## 課題 1
抜粋に基づいて次の問いに答えてください。
(a) 小林可夢偉が乗ったのは何号車のどの車両か。
(b) 記者会見に出席した川崎重工業の社長は誰か。
(c) 中嶋一貴に授与されたのは何のメダルか。

## 抜粋
/---

ル・マン24時間優勝の小林可夢偉、2位の中嶋一貴に「オリンピックイヤーの特別な」メダルを授与
9月18日、三重県の鈴鹿サーキットで開催されるスーパー耐久シリーズ2021 Powered by Hankook第5戦『SUZUKA S耐』の予選日に、ST-Qクラスの水素エンジン搭載のORC ROOKIE Corolla H2 conceptに関する記者会見が行われたが、このなかでサプライズで、8月21〜22日に行われたWEC世界耐久選手権第4戦第89回ル・マン24時間レースで優勝を飾ったTOYOTA GAZOO Racingの7号車トヨタGR010ハイブリッドの小林可夢偉、8号車トヨタGR010ハイブリッドの中嶋一貴に、トヨタ自動車豊田章男社長から金メダル、銀メダルが授与された。
カーボンニュートラル実現を目指し、スーパー耐久に挑戦を続けている水素エンジン搭載のORC ROOKIE Corolla H2 concept。毎戦この試みに関しては記者会見が行われているが、川崎重工業の橋本康彦社長、GRカンパニー佐藤恒治プレジデントとともに記者会見に出席したトヨタ自動車豊田章男社長は、記者会見の最後に、急に東京オリンピック/パラリンピックの話を始めた。

\---

## 入力データ
/---

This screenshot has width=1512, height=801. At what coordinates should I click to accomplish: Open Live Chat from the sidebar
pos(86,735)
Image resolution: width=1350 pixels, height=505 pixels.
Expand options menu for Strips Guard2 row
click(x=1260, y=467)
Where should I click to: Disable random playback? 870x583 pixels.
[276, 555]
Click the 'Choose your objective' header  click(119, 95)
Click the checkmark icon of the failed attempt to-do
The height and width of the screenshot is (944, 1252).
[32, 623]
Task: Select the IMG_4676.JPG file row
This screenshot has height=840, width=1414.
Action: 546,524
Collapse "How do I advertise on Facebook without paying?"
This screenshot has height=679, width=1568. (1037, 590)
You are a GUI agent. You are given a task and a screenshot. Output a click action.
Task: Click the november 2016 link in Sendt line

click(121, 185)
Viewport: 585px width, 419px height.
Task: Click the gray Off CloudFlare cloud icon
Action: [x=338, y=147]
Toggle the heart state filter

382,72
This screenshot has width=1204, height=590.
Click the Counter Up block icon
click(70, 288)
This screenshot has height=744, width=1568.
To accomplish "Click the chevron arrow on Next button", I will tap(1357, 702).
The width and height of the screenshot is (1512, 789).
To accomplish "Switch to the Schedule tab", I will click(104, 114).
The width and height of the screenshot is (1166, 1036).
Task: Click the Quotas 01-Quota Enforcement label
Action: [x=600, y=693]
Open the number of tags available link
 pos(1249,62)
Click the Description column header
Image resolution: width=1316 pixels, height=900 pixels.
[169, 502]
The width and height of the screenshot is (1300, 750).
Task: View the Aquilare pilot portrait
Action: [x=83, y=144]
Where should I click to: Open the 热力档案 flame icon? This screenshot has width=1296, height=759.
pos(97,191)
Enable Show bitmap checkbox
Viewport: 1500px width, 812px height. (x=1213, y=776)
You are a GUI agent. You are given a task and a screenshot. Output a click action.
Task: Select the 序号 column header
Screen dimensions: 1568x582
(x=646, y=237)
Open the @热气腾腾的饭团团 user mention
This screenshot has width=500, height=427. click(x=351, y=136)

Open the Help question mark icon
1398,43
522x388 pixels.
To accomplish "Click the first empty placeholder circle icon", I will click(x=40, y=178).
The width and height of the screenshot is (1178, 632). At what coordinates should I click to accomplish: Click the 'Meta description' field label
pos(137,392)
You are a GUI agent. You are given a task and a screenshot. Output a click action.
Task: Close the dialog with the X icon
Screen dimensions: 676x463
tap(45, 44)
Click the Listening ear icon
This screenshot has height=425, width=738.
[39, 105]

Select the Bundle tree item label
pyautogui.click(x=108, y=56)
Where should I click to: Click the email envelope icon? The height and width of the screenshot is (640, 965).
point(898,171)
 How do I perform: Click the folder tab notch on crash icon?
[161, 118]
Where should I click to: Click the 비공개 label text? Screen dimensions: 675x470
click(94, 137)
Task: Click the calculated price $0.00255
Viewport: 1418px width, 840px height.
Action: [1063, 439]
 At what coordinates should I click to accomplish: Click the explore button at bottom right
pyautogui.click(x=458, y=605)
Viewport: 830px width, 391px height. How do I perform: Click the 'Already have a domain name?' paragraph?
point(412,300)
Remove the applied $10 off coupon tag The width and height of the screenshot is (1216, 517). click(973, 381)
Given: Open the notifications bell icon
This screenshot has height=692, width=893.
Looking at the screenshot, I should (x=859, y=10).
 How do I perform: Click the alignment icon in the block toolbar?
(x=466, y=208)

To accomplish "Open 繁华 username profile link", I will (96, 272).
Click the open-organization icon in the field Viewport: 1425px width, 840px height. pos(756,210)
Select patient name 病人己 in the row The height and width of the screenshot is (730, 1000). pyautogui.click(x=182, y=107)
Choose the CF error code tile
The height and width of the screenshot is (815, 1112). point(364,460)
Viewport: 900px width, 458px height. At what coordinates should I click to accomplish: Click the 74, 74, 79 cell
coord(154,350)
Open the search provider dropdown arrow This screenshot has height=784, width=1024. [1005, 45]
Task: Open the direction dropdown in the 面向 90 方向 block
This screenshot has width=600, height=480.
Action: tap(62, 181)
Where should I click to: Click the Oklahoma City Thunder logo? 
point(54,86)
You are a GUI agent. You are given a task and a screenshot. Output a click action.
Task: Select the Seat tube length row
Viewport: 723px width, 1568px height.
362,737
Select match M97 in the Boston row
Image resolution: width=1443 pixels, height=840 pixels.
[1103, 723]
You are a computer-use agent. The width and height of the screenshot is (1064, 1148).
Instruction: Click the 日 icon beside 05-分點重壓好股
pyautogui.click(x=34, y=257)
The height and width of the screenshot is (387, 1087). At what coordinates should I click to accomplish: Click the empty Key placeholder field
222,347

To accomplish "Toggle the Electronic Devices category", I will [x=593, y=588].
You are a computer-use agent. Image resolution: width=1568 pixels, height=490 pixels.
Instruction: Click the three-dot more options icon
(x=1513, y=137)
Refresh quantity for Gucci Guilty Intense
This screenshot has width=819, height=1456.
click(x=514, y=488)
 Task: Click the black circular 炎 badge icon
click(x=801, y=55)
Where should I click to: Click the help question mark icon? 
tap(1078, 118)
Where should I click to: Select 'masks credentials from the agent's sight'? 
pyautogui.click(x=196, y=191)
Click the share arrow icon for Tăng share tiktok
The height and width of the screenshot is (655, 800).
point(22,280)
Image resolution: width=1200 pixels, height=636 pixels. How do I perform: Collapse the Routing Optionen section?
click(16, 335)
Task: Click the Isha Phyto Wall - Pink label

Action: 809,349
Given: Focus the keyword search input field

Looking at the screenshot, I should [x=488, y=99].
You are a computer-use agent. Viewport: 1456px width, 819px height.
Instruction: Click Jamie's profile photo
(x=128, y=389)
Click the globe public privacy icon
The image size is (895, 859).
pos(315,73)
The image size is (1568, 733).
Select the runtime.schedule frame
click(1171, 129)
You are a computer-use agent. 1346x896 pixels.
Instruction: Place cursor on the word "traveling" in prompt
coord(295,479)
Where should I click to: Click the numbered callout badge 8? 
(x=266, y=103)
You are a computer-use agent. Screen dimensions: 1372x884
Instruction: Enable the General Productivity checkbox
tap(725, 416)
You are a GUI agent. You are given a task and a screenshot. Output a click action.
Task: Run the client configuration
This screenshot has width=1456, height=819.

\---

## 課題 2
入力データの行のうち、先頭行から「click(x=1260, y=467)」を含む行まで（両端を含む）を番号付きリストに変換してください。空行は除きます。

## 回答 1
(a) 7号車トヨタGR010ハイブリッド
(b) 橋本康彦社長
(c) 銀メダル

## 回答 2
1. This screenshot has width=1512, height=801. At what coordinates should I click to accomplish: Open Live Chat from the sidebar
2. pos(86,735)
3. Image resolution: width=1350 pixels, height=505 pixels.
4. Expand options menu for Strips Guard2 row
5. click(x=1260, y=467)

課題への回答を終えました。